Gaffer:Wir gucken alle hin

Schaulust gab es immer, doch mit dem Smartphone kommt eine neue Dimension hinzu.

Von Thomas Steinfeld

Der Gaffer ist, so scheint es, ein besonders dummer Mensch. Kaum ist etwas passiert, läuft der Schaulustige an den Ort des Geschehens und guckt sich an, was dort kaputtgegangen ist. Er kennt keine Diskretion und kein Mitleid, sondern genießt den Schrecken, insofern es nicht sein eigener ist: Mit weit geöffneten Augen steht er da, zu keinem anderen Zweck, als das Ereignis wahrzunehmen. Und weil ihm das Bedürfnis nach Wahrnehmung so dringend ist, dass alle anderen Interessen dahinter zurücktreten, bemerkt er nicht, dass er vielleicht helfen könnte. Außerdem steht er den Menschen, die helfen wollen, im Wege, er behindert die Rettungskräfte, es fällt ihm nicht ein, dass Krankenwagen und Feuerwehrfahrzeuge einen Weg brauchen, um an den Ort des schrecklichen Ereignisses zu gelangen. Stattdessen zückt er sein Mobiltelefon und hält, der Steigerung seiner Wahrnehmung wegen, das Geschehen auch noch in Bildern fest. Zugleich dokumentiert er damit, dass das Geschehene nicht nur stattgefunden hat, sondern dass er selbst zum unmittelbaren Zeugen des Geschehens wurde.

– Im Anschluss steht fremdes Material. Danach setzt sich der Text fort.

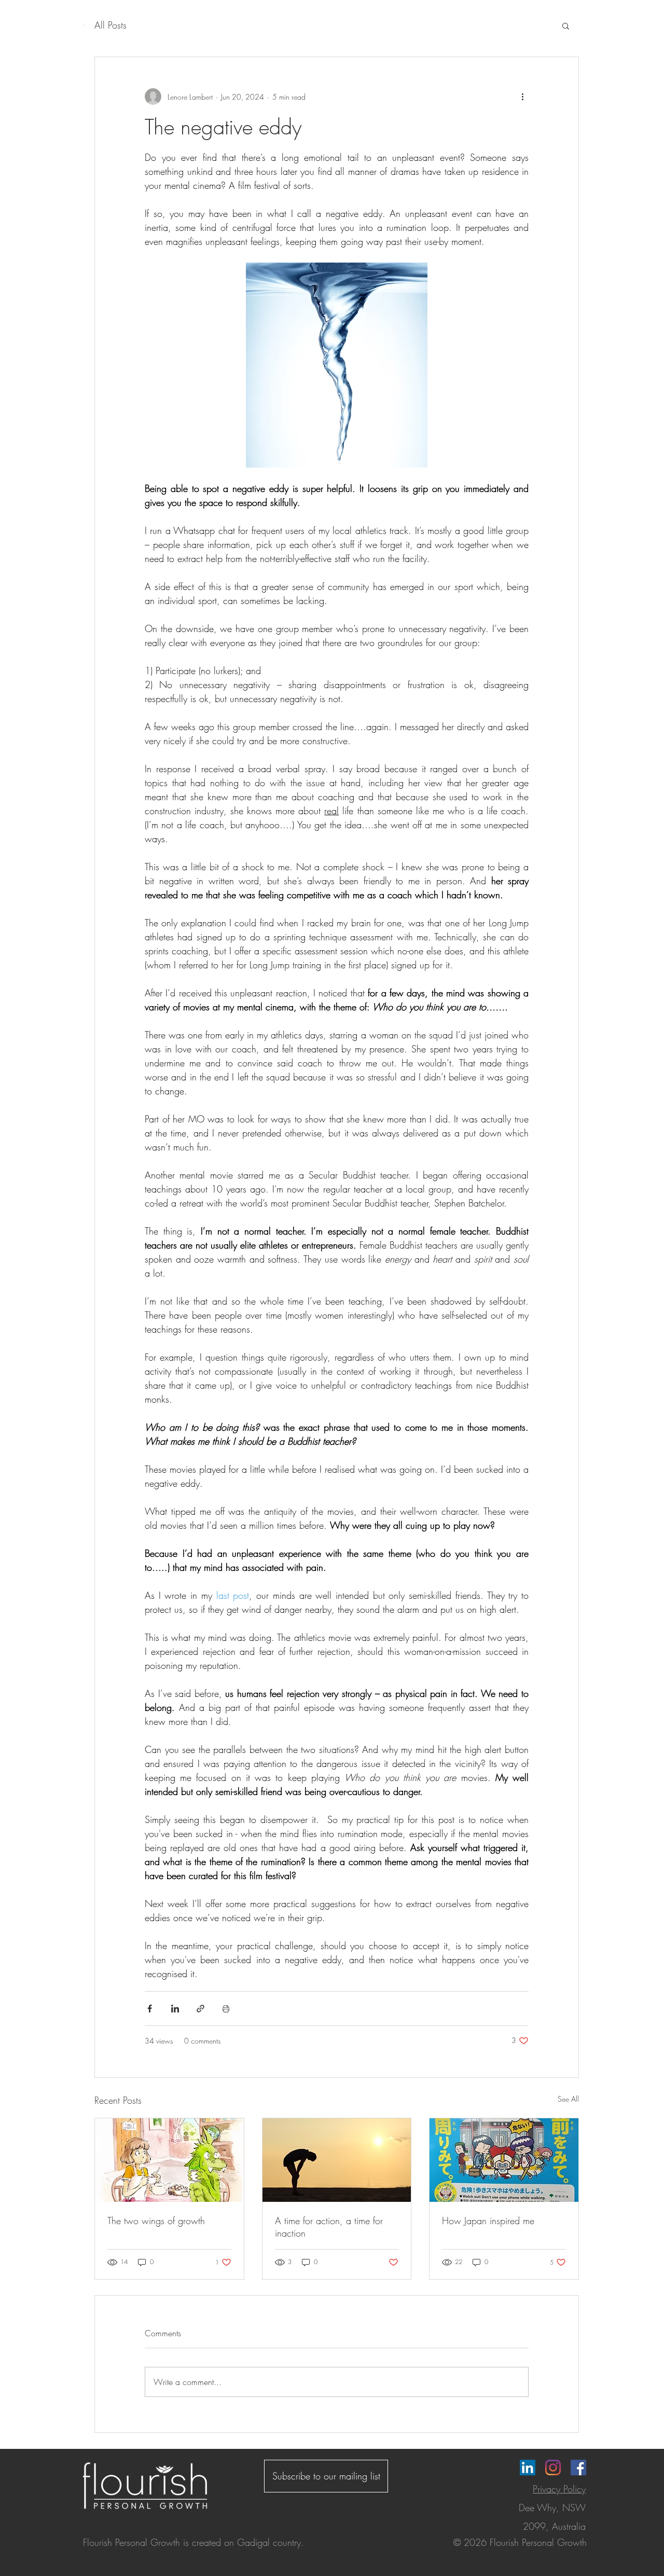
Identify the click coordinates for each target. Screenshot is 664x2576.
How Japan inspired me (488, 2220)
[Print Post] (226, 2008)
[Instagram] (553, 2467)
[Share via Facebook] (150, 2008)
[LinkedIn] (527, 2467)
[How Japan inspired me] (504, 2160)
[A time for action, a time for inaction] (336, 2160)
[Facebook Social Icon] (578, 2467)
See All (568, 2099)
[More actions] (522, 96)
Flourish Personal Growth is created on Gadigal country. (193, 2542)
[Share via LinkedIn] (175, 2008)
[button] (566, 25)
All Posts (110, 25)
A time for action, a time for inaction (329, 2226)
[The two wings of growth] (169, 2160)
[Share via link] (200, 2008)
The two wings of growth (156, 2220)
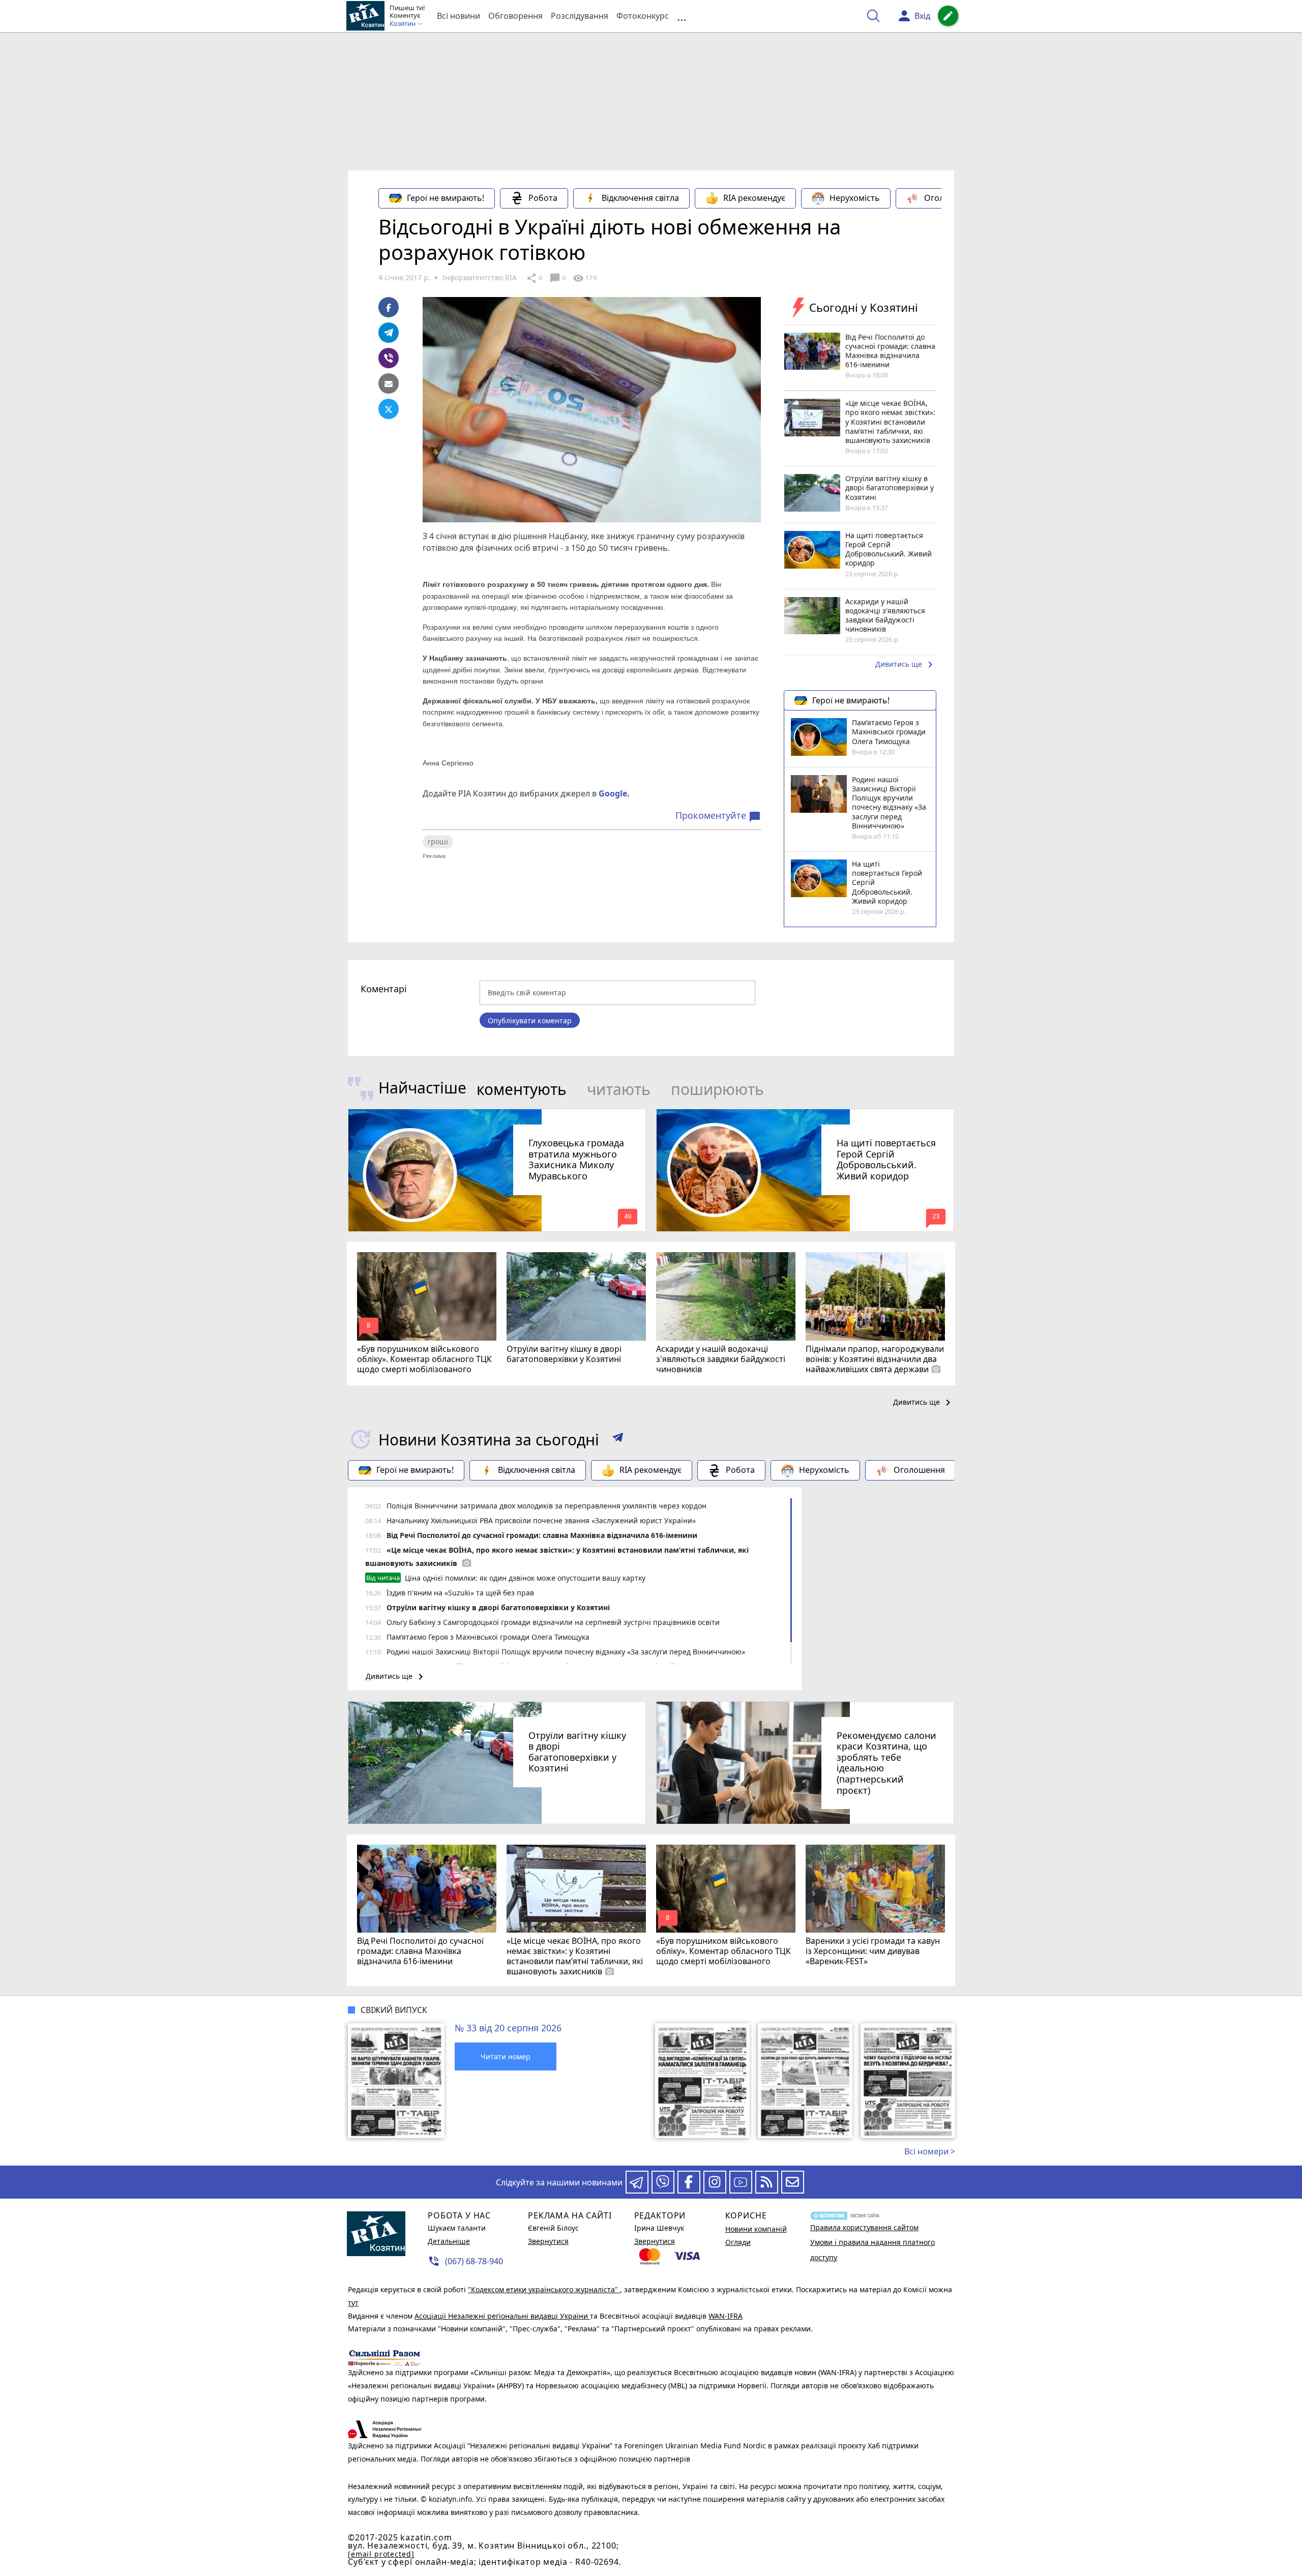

Vielleicht freut er sich in diesem Augenblick sogar, dass nicht er, sondern ein anderer Mensch zum Opfer eines schrecklichen Ereignisses wurde, was bedeuten würde, dass die Schaulust auch eine Art Rettungsfantasie wäre. Möglicherweise wehren sich manche Gaffer deswegen gegen das Eingreifen der Rettungskräfte. Aber das weiß man nicht, weil Gaffer in der Regel über die Gründe ihres Verhaltens nichts zu sagen wissen.